_Passage to read_:
◆ ◆ ◆ ◆ ◆

I move slowly through the world because I see beauty, and it cannot be hurried past. Leaves, rocks and acorns fill my pockets. I decorate my home with sticks shaped like people and dried weeds so structurally complex and silently exuberant they feel like messages of love. The fruits of the earth are a wonder I continually explore through slow food, of course, and I’ve discovered the best, easy homemade bread recipe you could ever imagine (no breadmaker needed).
My existence has been steeped in the life-shaping world of architecture, which I consider a great gift. Half of my childhood was spent in a historic home and half in a Frank Lloyd Wright-inspired one just eighty miles from the architect’s estate, Taliesin, in Spring Green, Wisconsin. In my adulthood, I’ve lived in a family of architects, restored several historic homes and worked for two of the nation’s most prominent architectural arts studios. Sacred space—in nature and the built environment—has always been a draw for me and my sometimes niche in the work world. All of the above have been coalescing into the novel, The Pull of the Earth, which is coming soon.

◆ ◆ ◆ ◆ ◆

_Given information_:
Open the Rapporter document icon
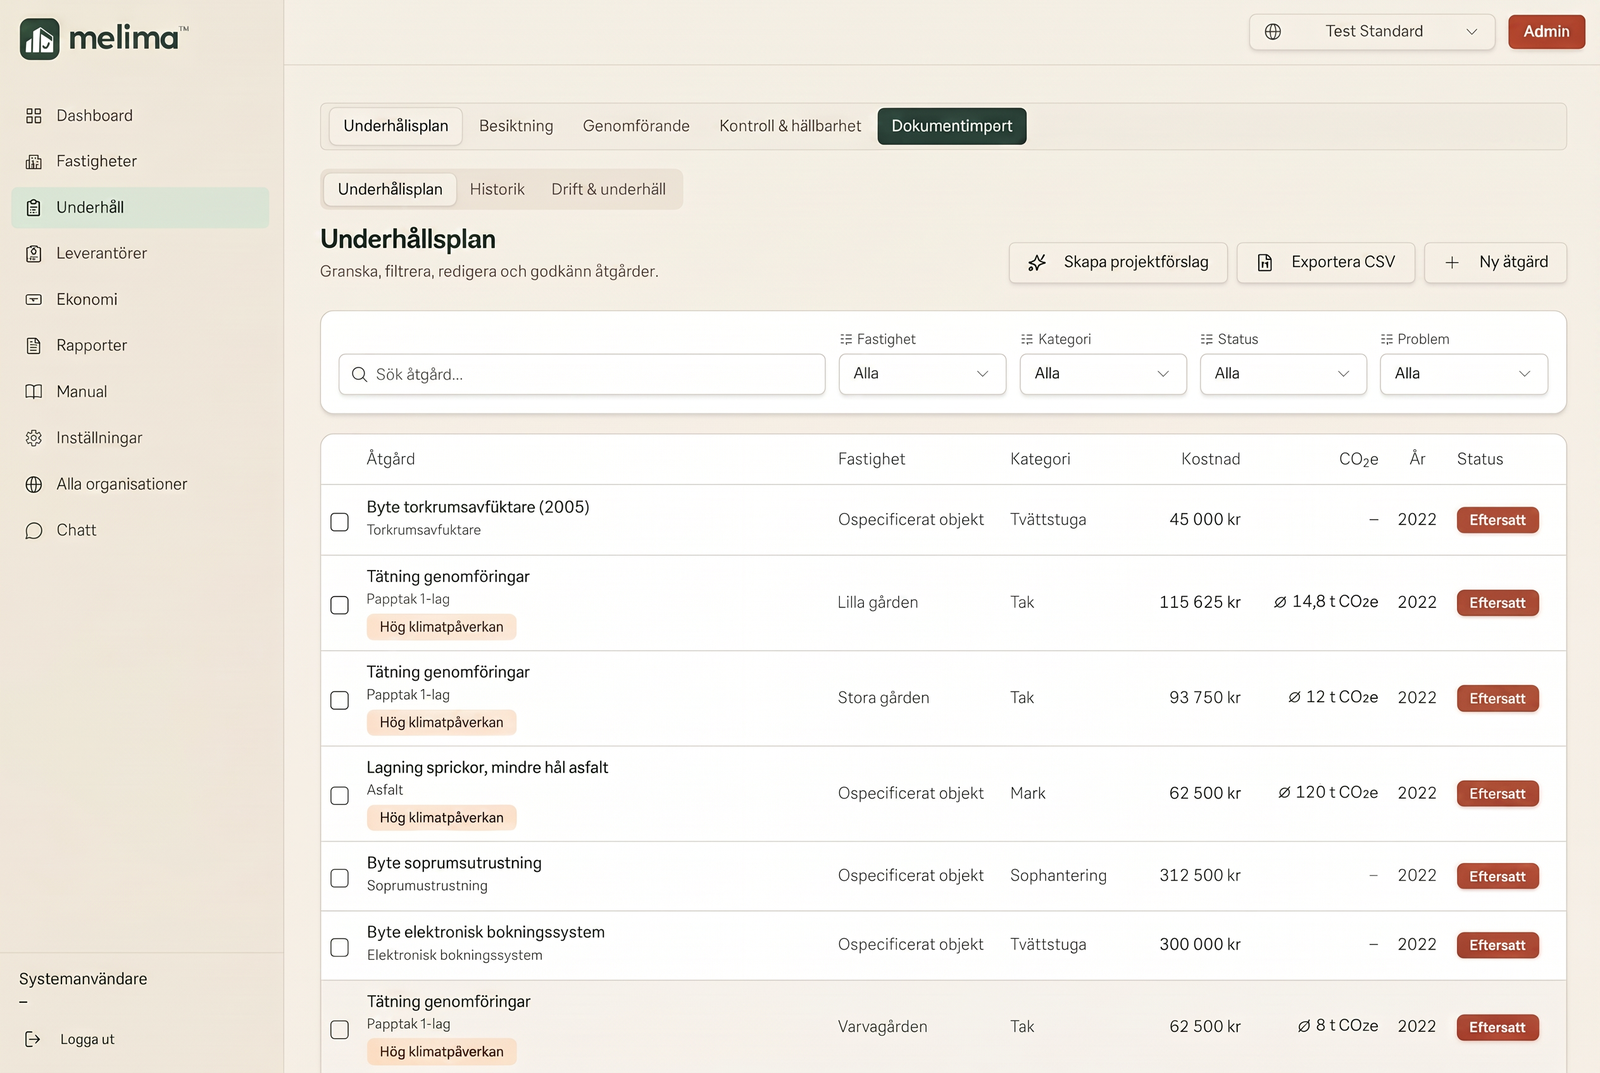 point(34,346)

◆ ◆ ◆ ◆ ◆

_What you will do_:
1 > Quote the passage about beauty and architecture from "My existence has" to "is coming soon.".
2 > Extend the passage about beauty and architecture past its last sentence.

_Numbered answers_:
1 >
My existence has been steeped in the life-shaping world of architecture, which I consider a great gift. Half of my childhood was spent in a historic home and half in a Frank Lloyd Wright-inspired one just eighty miles from the architect’s estate, Taliesin, in Spring Green, Wisconsin. In my adulthood, I’ve lived in a family of architects, restored several historic homes and worked for two of the nation’s most prominent architectural arts studios. Sacred space—in nature and the built environment—has always been a draw for me and my sometimes niche in the work world. All of the above have been coalescing into the novel, The Pull of the Earth, which is coming soon.

2 >
My lifelong love of books, and search for meaning, has taken me through the “Great Books” program at Notre Dame (along with art and architecture studies) and probably produced enough overdue book fines to populate a wing at your local library. I’m passionate about firsthand experience, which at times has meant crossing “No Trespassing” barriers and sleeping open air in the desert. Words I try to live by include: Love thy neighbor. No exceptions. And these from Rainer Maria Rilke: Be patient toward all that is unsolved in your heart and try to love the questions themselves…the point is, to live everything…Perhaps you will then gradually, without noticing it, live along some distant day into the answer.”